** START **

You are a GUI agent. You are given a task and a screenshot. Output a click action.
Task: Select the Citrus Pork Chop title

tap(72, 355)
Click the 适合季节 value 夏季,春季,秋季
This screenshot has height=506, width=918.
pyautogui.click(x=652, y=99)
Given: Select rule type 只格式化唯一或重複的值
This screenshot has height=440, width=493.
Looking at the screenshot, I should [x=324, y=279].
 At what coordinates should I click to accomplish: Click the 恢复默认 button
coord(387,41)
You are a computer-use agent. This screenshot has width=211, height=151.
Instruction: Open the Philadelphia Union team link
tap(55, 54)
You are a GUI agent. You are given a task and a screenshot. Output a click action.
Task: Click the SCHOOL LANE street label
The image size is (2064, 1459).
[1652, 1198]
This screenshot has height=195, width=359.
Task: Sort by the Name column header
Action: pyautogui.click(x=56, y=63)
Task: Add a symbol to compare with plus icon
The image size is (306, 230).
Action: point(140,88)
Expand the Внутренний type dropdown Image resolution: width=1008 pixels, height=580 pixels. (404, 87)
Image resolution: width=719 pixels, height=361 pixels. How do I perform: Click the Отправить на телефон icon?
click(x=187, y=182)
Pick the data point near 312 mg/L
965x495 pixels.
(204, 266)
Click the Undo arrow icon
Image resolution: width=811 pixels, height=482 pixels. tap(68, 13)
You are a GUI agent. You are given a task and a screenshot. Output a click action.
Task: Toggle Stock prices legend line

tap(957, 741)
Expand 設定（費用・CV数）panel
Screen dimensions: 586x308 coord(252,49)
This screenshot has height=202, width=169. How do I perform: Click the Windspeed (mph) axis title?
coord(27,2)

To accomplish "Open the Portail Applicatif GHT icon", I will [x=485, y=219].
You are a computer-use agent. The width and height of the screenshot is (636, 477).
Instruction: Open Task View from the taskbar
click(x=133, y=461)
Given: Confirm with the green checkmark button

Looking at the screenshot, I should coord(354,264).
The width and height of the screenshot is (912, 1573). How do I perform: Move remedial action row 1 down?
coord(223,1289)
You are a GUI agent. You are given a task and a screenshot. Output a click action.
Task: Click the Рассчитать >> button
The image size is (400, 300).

** END **

* EXERCISE DETAILS: In the rows running from the line containing "Given: Select rule type 只格式化唯一或重複的值" through the line containing "Action: point(140,88)", substitute "frame size" for "image size". Give back only those lines, with everything else unchanged.

* ANSWER BELOW:
Given: Select rule type 只格式化唯一或重複的值
This screenshot has height=440, width=493.
Looking at the screenshot, I should [x=324, y=279].
 At what coordinates should I click to accomplish: Click the 恢复默认 button
coord(387,41)
You are a computer-use agent. This screenshot has width=211, height=151.
Instruction: Open the Philadelphia Union team link
tap(55, 54)
You are a GUI agent. You are given a task and a screenshot. Output a click action.
Task: Click the SCHOOL LANE street label
The frame size is (2064, 1459).
[1652, 1198]
This screenshot has height=195, width=359.
Task: Sort by the Name column header
Action: pyautogui.click(x=56, y=63)
Task: Add a symbol to compare with plus icon
The frame size is (306, 230).
Action: point(140,88)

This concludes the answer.